Collected data:
----
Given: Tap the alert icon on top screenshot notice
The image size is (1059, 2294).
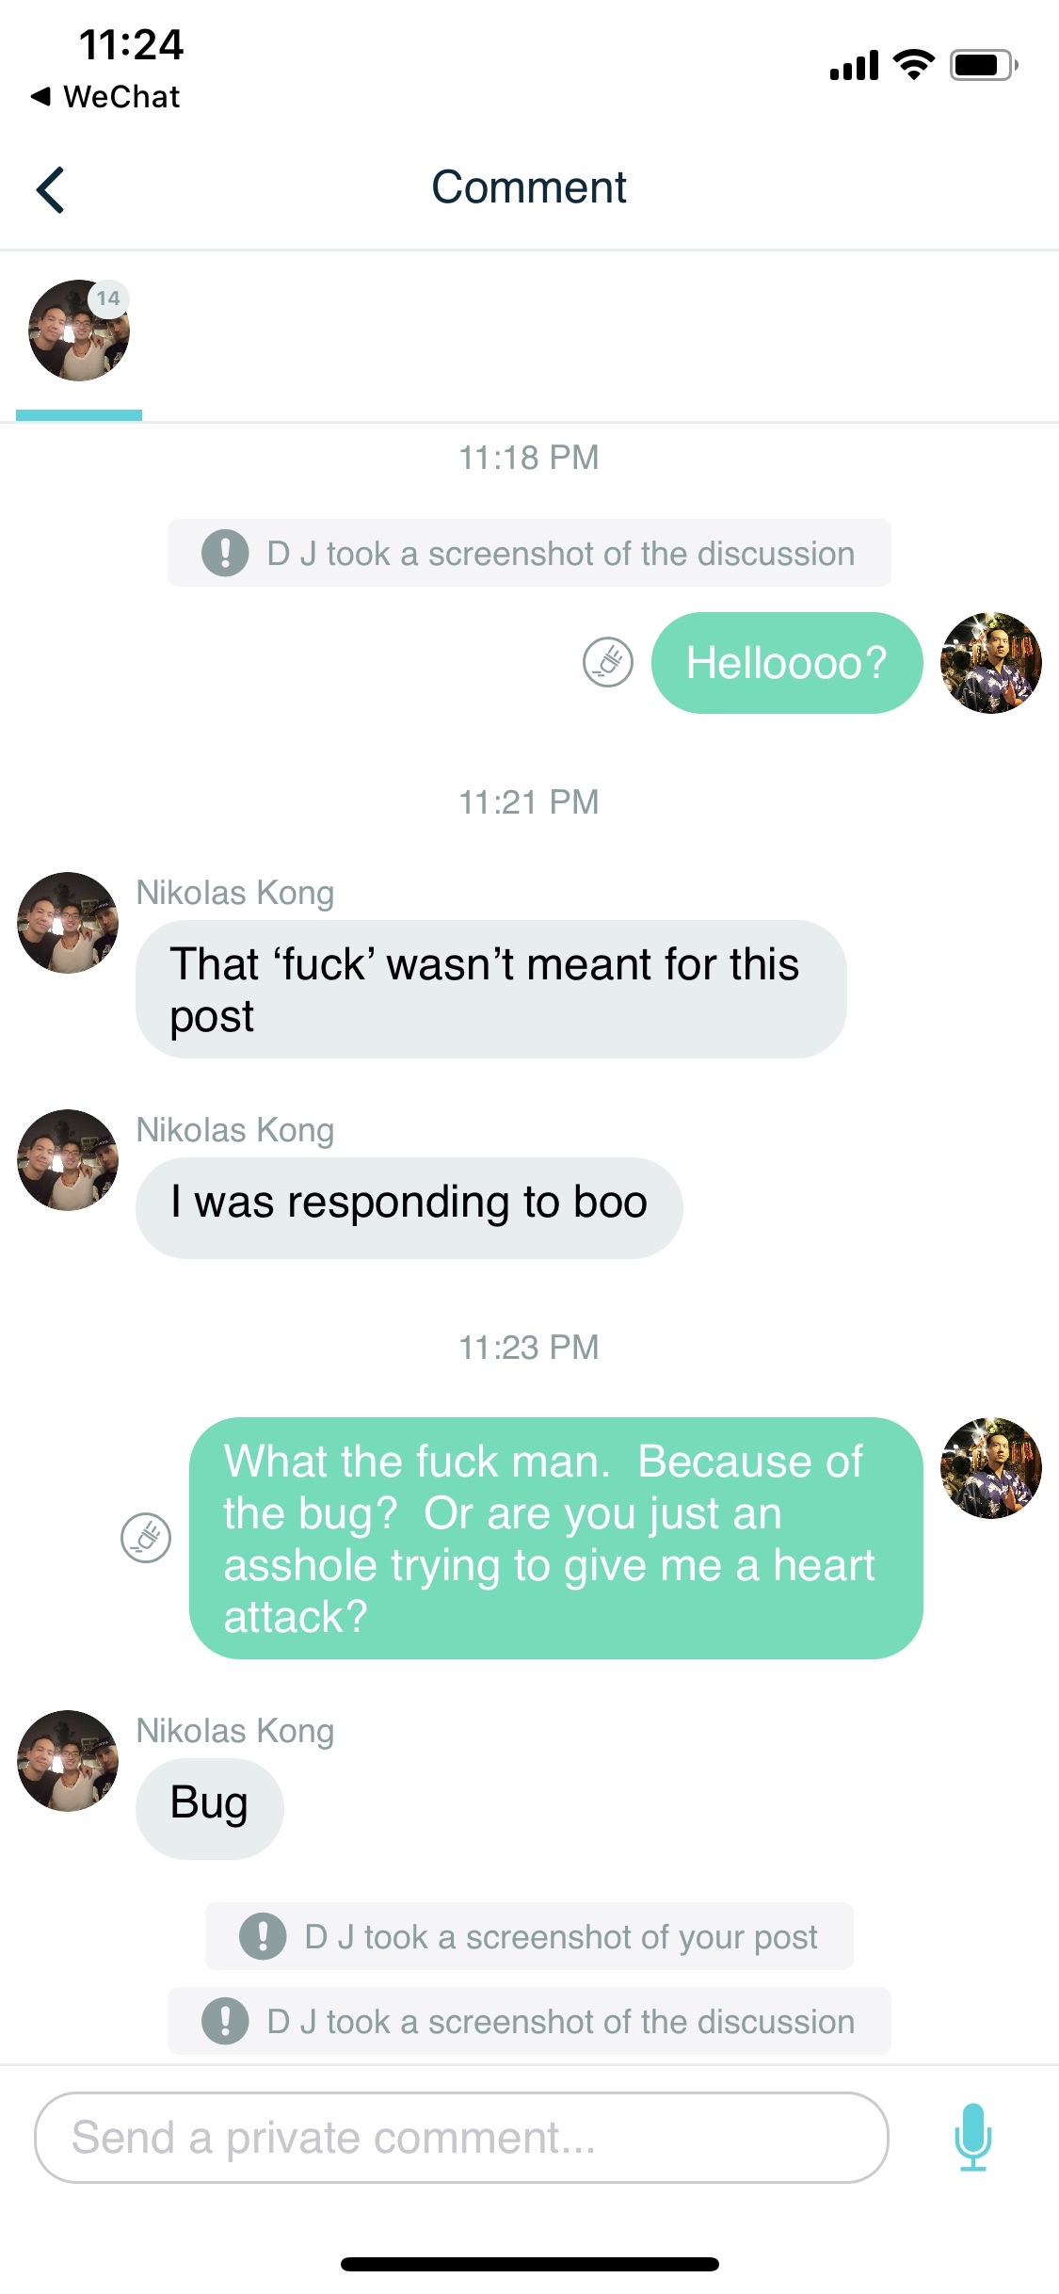Looking at the screenshot, I should pyautogui.click(x=225, y=553).
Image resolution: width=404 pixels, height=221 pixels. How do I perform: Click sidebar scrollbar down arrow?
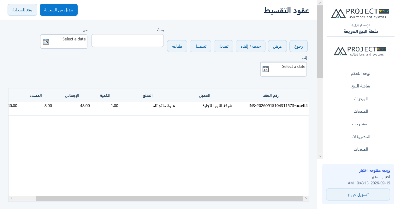coord(320,156)
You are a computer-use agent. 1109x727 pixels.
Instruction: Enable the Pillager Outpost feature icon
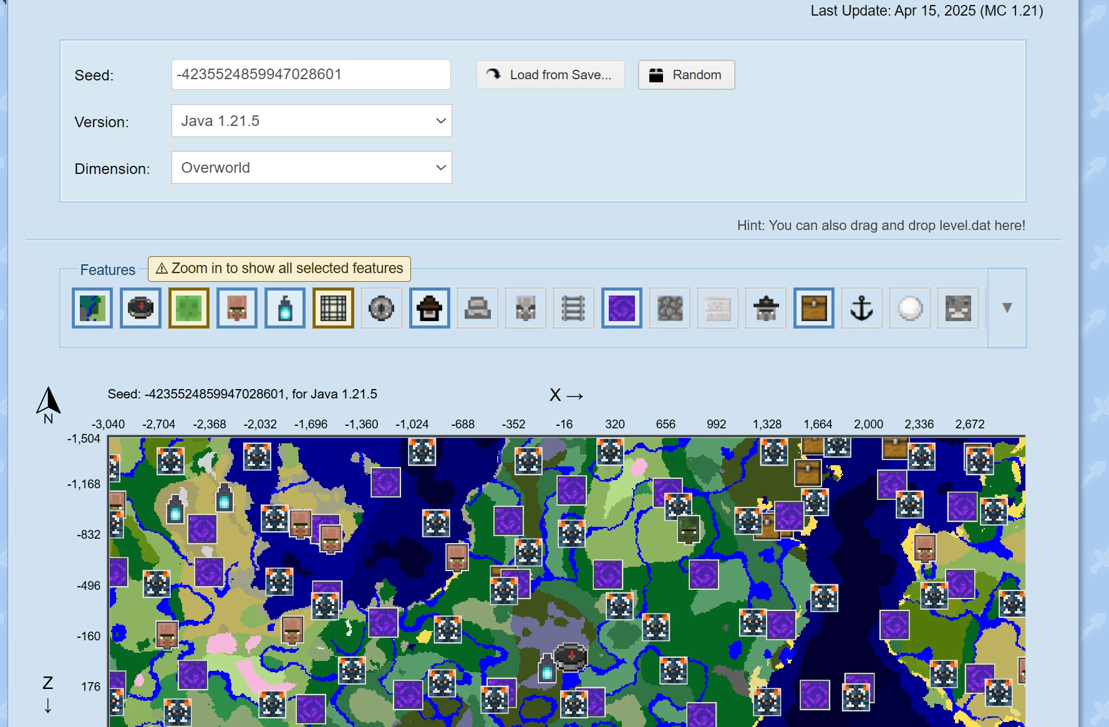tap(766, 308)
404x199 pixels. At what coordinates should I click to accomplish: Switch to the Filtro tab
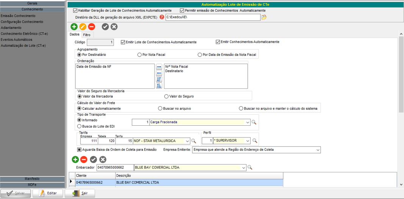(87, 35)
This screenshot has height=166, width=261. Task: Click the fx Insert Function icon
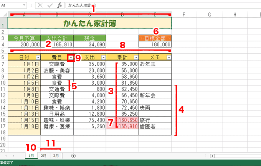point(59,5)
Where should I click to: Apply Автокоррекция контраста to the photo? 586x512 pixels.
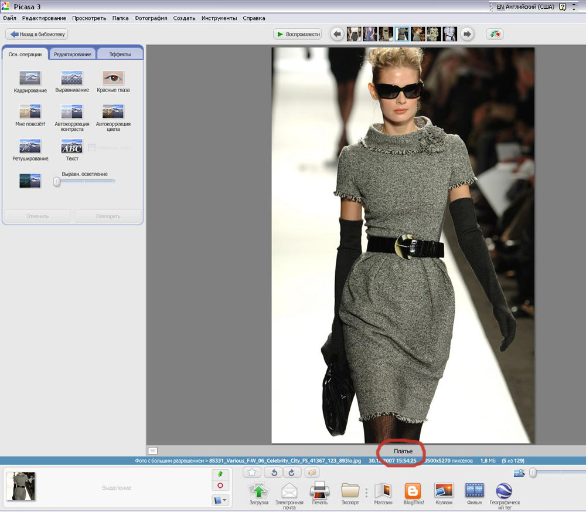coord(71,112)
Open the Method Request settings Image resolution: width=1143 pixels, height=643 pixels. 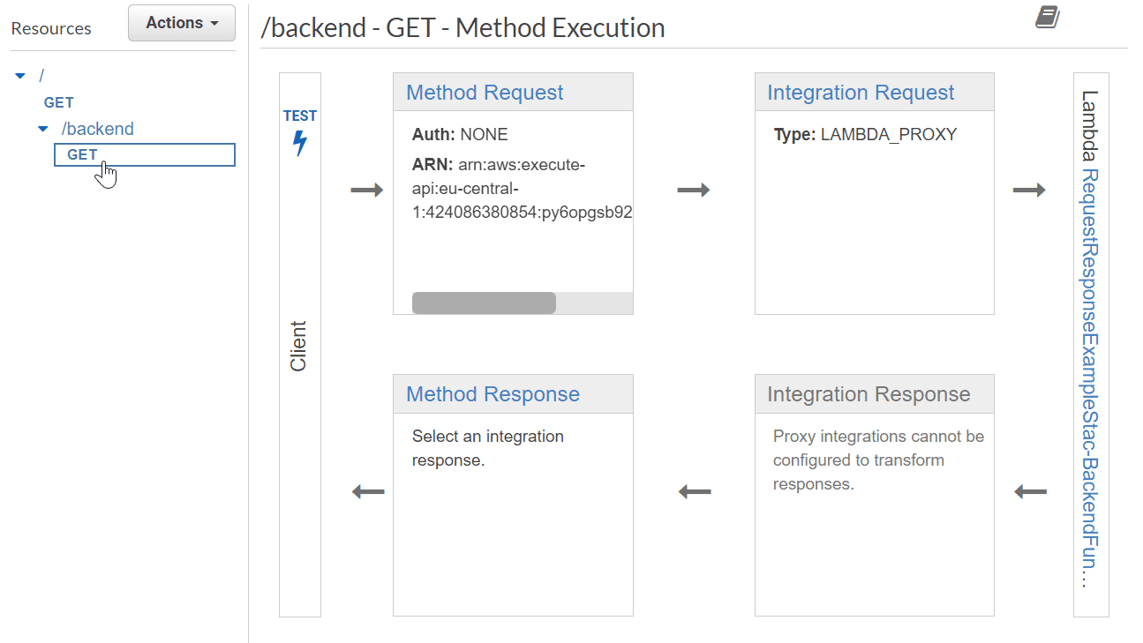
----
An exact copy is required of the lines from the one holding "You are a computer-use" to the end of the entries above, both included; no pictures belong in it.

ANSWER SECTION:
You are a computer-use agent. 1109x727 pixels.
Instruction: Enable the Pillager Outpost feature icon
tap(766, 308)
404x199 pixels. At what coordinates should I click to accomplish: Switch to the Filtro tab
(87, 35)
This screenshot has height=166, width=261. Task: Click the fx Insert Function icon
point(59,5)
Where should I click to: Apply Автокоррекция контраста to the photo? 586x512 pixels.
coord(71,112)
Open the Method Request settings Image resolution: width=1143 pixels, height=643 pixels. 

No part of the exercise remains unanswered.